Based on the given scenario:
Should you give the data out?
No, we should not give individual-level data such as home addresses, geolocation, and contact numbers. If we do this, we will violate the principles of information privacy, security, and least intrusive alternative, as well as accountability on ethical duties to protect confidentiality and prevent harm of individual information.
How do you not violate the General Principles of Informatics Ethics?
Principle of Information Privacy and Disposition: we must respect patients’ right to control over their own health data, identifiable data must not be shared without patients’ consent.
Principle of Security: we must ensure strong safeguards for data storage and transfer. Sharing individual-level data increases risks of misuse.
Principle of Legitimate Infringement & Least Intrusive Alternative : If data must be shared, it should be done in the least intrusive way such as providing de-identified or aggregated data.
Principle of Accountability: Any decision must be justified transparently, with documentation of why and how data is shared, and used.
If you want to provide the data, what and how will you do it?
If I want to provide the data, I will do the following in accordance with information ethics:
• Seeking for approval and transparency by informing and getting approval from the relevant officials or managers or decision makers as well as beneficiaries/data owners about data sharing and usage, before proceeding data sharing process.
• Asking for ethical approval for the research conducted from the research team to make sure the research will be conducted under the approval of ethical comitte, before research implementation.

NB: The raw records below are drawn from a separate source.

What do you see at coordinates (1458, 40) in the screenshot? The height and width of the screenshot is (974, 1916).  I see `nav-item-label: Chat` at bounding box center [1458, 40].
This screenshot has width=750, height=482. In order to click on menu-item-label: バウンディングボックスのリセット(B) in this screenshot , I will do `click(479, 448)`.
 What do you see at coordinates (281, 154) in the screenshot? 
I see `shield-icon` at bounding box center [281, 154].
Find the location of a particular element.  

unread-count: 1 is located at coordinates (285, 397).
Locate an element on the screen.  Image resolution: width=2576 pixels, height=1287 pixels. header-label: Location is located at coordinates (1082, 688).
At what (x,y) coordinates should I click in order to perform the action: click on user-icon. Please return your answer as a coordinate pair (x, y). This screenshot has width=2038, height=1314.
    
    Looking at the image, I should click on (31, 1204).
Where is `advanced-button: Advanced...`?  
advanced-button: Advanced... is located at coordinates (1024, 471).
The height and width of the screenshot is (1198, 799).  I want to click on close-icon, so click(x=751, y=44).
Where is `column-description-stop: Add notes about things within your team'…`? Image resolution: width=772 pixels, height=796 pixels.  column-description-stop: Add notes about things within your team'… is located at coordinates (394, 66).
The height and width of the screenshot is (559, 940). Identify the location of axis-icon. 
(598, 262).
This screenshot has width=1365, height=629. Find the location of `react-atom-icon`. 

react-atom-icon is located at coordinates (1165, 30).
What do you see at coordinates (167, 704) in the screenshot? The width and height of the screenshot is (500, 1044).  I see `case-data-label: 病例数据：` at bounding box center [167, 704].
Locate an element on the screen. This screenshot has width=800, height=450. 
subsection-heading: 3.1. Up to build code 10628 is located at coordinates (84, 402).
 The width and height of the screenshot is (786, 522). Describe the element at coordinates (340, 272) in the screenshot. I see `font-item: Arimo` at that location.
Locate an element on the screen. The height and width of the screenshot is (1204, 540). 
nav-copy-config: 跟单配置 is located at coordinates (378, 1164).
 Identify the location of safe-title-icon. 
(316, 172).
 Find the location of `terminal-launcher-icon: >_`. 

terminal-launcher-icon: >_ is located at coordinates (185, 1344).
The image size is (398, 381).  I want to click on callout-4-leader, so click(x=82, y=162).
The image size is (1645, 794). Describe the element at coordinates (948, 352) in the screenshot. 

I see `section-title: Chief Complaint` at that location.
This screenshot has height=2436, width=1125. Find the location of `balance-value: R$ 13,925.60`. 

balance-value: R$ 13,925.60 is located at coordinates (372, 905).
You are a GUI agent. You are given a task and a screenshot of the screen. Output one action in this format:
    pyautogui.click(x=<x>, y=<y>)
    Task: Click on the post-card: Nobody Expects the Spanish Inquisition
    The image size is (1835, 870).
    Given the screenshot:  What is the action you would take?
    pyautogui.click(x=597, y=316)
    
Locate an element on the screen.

• Data aggregation by providing geograhical level or provincial level data instead of individual level data to maintain data confidentiality.
• If individual level data need to be shared, de-identification of patients’ information by removing patients’ identifiable information such as name, address, contact numbers.
• Transparency on data use agreements by documenting how and why the data will be shared and used for the benefits of country disease control. Then, both parties must be signed and agreed accordingly to protect data security and confidentiality.